For the third summer in a row it has been my pleasure to participate in an extraordinary art show that juxtaposes art and recent local history in a beautiful and inviting venue, the Mathewson-IGT Knowledge Center. All three years I have been extremely fortunate to find creative and talented people who were not only knowledgeable and passionate about a theme, but were able to bring an idea to fruition. This year those people were Joan Arrizabalaga and Michele Basta, whose friendship contributed to the success of the show and this book.

Having both grown up in Fallon, Nevada in the 50s and 60s, Joan and Michele would have been surprised to know that in 2013 they would collaborate on a production such as “The Art of Gaming +;” that together they would plan and orchestrate a major exhibit populated by the acclaimed artwork of Joan and her fellow artists in a magnificent, award-winning library that Michele had participated in designing. Michele Basta has been widely recognized for her role in the fundraising campaign that made the building possible, but not everyone is aware that she played a major part in establishing the principles of the building design to include ample and elegant space for art and cultural exhibits.
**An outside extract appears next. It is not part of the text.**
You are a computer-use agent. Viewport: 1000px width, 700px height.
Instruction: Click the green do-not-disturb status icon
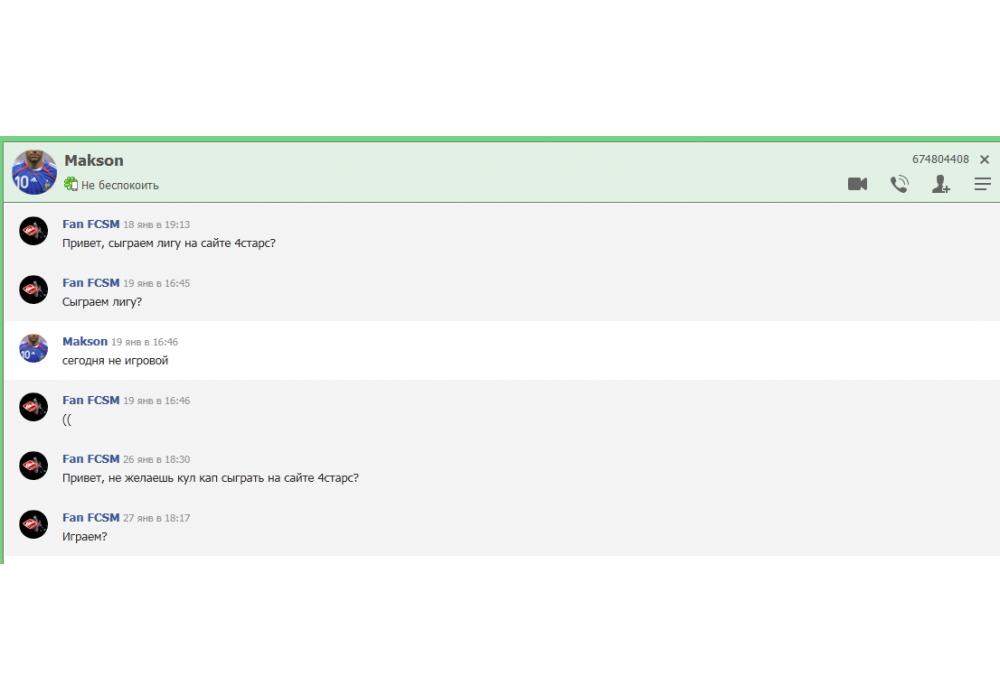pos(71,184)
“The Art of Gaming +” continues in the tradition of “Postwar Bohemians in Northern Nevada” (summer 2011) and “Far Out: The University Art Scene, 1960-1975” (summer 2012) by uncovering and bringing together art and historical materials to enrich students’ lives, resonate with our larger community, and entertain and surprise visitors. No other public building on campus or perhaps anywhere else in the city can accommodate the range of art and cultural presentation that is part of this show and still carry on with its normal business. Like Jim McCormick and Walt McNamara in the previous shows, Michele and Joan have tapped into a local community of art and history enthusiasts. We owe a special thanks to the Stremmel Gallery and Harrah’s for setting our stage in 1995 and helping to resurrect “lost” art.

We hope that you will enjoy Michele’s guided tour through facets of Reno’s recent cultural history and her rich tidbits about the history and aesthetics of gaming, as well as the stories of artists who felt a connection with that life, and with each other. In her essay, she brings to life a story of how the art of gaming in Reno was allowed to flourish through a partnership between a business community and an art community. Special Collections is proud to help write the latest chapter in the continuing story of people and enterprises collaborating to enrich our community’s understanding of our unique cultural environment and to see our world through artists’ eyes.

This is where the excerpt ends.